**Given text:**
--- START ---

There is a "credible risk of service disruption" at one of the biggest home care providers in England, care inspectors have warned.

The Care Quality Commission (CQC) has raised concerns that Allied Healthcare may not be able to continue to operate after November 30.

The company is one of the largest home care providers in England and provides care services across 84 councils to around 9,300 people.

CQC said that it has written to 84 English local authorities who commission some sort of care services through Allied Healthcare to notify them of it's concerns.

But Allied Healthcare issued reassurances that it's operations were "sustainable and safe".

Allied Healthcare provides a number of home care services in Southend and Basildon, and has offices in Pembroke House, Pitsea, and Seedbed Centre, on Vanguard Way, Shoebury.

Ian Hudspeth, chairman of the Local Government Association's (LGA) Community Wellbeing Board, said: "The LGA is working closely with the Care Quality Commission, the Department of Health and Social Care and directors of adult social services and their councils to ensure that contingency plans are in place should they be needed.

"The notice refers to likely, not definite, business failure and whatever happens the priority for councils is to ensure continuity of care for people who need support, and to retain the highly valued staff that deliver these services."

George McNamara, director of policy at the charity Independent Age, said: "This is a deeply worrying time for the thousands of older people and their families up and down the country who rely on Allied Healthcare as a vital lifeline of care and support.

--- END ---

**Instructions to follow:**
Resume the news report on the risk to Allied Healthcare's home care services, picking up after its final sentence. The data that follows has no connection to the news report on Allied Healthcare.

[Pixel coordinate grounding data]
--- START ---

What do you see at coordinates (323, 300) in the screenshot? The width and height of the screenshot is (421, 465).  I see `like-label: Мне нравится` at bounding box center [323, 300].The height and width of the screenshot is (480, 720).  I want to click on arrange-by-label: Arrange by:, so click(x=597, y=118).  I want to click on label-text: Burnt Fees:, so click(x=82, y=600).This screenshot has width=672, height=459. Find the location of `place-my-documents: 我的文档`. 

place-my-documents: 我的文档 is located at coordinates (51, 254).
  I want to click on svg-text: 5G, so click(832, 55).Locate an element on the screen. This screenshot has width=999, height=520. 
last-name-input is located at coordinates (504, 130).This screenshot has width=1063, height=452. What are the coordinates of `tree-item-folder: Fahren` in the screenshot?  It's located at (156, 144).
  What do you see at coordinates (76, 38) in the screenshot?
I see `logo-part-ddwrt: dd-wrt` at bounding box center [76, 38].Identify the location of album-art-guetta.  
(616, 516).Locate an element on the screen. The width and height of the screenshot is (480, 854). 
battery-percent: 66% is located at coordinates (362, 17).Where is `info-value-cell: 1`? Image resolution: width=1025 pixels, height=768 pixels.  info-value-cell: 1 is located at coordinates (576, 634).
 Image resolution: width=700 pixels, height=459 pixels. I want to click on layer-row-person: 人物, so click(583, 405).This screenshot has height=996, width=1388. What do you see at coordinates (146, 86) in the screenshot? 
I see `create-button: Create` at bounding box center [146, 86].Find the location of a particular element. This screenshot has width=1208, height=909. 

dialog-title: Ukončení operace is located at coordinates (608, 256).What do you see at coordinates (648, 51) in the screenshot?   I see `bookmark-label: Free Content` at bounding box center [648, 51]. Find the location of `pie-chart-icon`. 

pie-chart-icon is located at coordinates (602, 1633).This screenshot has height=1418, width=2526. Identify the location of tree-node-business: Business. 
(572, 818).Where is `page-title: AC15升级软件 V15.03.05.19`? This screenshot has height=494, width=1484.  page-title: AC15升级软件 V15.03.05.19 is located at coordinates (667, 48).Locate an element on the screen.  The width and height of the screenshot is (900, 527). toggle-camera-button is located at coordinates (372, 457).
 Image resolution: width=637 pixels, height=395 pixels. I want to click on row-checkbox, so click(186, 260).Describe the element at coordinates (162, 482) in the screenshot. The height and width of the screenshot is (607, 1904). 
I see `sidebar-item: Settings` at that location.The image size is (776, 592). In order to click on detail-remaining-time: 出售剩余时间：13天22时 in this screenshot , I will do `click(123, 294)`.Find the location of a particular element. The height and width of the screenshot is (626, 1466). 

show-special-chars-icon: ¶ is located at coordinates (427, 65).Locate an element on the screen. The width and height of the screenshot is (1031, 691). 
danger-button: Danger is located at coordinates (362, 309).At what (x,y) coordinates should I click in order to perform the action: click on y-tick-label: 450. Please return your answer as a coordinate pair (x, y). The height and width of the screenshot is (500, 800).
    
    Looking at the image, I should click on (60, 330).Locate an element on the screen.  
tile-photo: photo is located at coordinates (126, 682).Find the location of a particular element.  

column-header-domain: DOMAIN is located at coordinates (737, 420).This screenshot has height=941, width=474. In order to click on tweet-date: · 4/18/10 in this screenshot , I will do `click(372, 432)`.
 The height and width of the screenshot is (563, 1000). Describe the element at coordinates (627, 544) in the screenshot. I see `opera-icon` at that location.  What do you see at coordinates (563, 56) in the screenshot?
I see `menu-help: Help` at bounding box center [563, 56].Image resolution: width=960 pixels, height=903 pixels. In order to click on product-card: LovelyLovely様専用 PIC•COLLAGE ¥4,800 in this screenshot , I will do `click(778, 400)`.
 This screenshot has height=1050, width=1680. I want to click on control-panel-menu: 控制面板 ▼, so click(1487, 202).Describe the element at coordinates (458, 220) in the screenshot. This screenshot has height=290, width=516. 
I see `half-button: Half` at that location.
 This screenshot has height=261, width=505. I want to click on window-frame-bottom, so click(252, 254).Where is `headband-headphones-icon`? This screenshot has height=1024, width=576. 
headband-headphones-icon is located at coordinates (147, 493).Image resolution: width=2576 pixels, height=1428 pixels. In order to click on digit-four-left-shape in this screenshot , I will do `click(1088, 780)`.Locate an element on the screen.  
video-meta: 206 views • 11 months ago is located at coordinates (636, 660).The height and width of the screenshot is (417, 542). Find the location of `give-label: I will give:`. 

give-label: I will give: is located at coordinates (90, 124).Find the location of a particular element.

--- END ---

**Result for this exercise:**
"The Government must play an active role in bringing together all parties and, if necessary, step in and do all possible to ensure older people do not become the victims of a broken system."

A spokesperson for Allied Healthcare said: “We are surprised and deeply disappointed by CQC Market Oversight’s decision, which we regard as premature and unwarranted. 

“We have demonstrated throughout our discussions with the regulator that Allied Healthcare’s operations are sustainable and safe, that we have secured a potential replacement of our credit facility, that there is no risk to continuity of care and that we have a long-term business plan in place that will continue to deliver quality care across the UK. 

“The CQC has disregarded these assurances in spite of the robust evidence we have provided.

“By issuing a Stage 6 notification, the CQC is putting significant pressure on already stretched and pressurised local authorities and clinical commissioning groups.

“Continuity of quality care is our number one priority. We will continue to provide the services entrusted to Allied Healthcare and will work closely with all commissioners of care throughout this period.”